PCR problems on high GC content gene - Trouble with Colony PCR of TOP10 transformants w/ TOPO-vector (Jan/26/2010 )
This is my first post on this forum, I hope you can steer me the right way!
I have had difficulty doing a PCR on a gene from T.thermophilus both using Biomix red(Taq) and Accuzyme(Hi-fidelity). However, in the end I managed to get my band with the addition of DMSO and touchdown protocol(although I also got a non-specific band).
After gel purifying the band, I ligated it to Directional TOPO vector( pet151-DTOPO kit from Invitrogen).
I got colonies from my transformation of TOP10 cells with the insert containing-plasmid. However, when I try to check my colonies for the plasmid, the colony-PCR keeps failing. It has worked simulatenously for another gene, which is from Pseudomonas sp.101 and has lower GC content. In my colony PCR, I added the DMSO/and did not add DMSO and did the touchdown protocol, but it does not work regardless of whether or not DMSO is present.

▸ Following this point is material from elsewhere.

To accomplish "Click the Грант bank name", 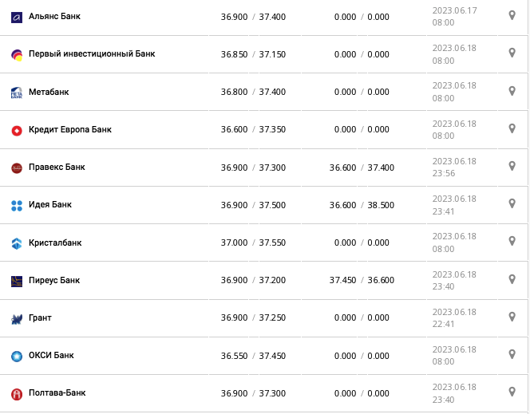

I highly doubt my transformation has not been succesful and I think the problem is with the PCR. Regardless, can anyone tell me what are all the things I can do now to confirm the presence of insert-containing plasmid in my colonies. What things can I do to ascertain that it is the PCR and not a failed transformation? Is there a possibility that a the particular gene in the plasmid can prevent colony-PCR from being succesful, and thus require me to do a mini-prep of all the colonies to get only the plasmid for PCR detection?
Thanks a lot guys.
Please ask me for any details, i.e primers I used, more details on the pet151-DTOPO etc if required.
Sometimes colony PCR just doesn't work and you just have to go ahead and do minipreps. I'm excited when it works, but not too upset if it doesn't.
microgirl on Jan 26 2010, 10:44 AM said:
Ah I see. I figured it must be the problem. Oh well, here goes miniprep time!!!
Can you think of reasons why colony PCR would fail with a particular gene in the plasmid and not another?
Are your primers flanking the insert? If so, the control (which doesn't have the insert) should work. If the control doesn't show a band, then it will prove that colony PCR is the trouble.
predoc on Jan 26 2010, 11:08 AM said:
Ah i see, the primers I am using start from the beginning of the gene. But TOPO has sequencing primers, that flank the insert, I will try this tomorrow. Cheers.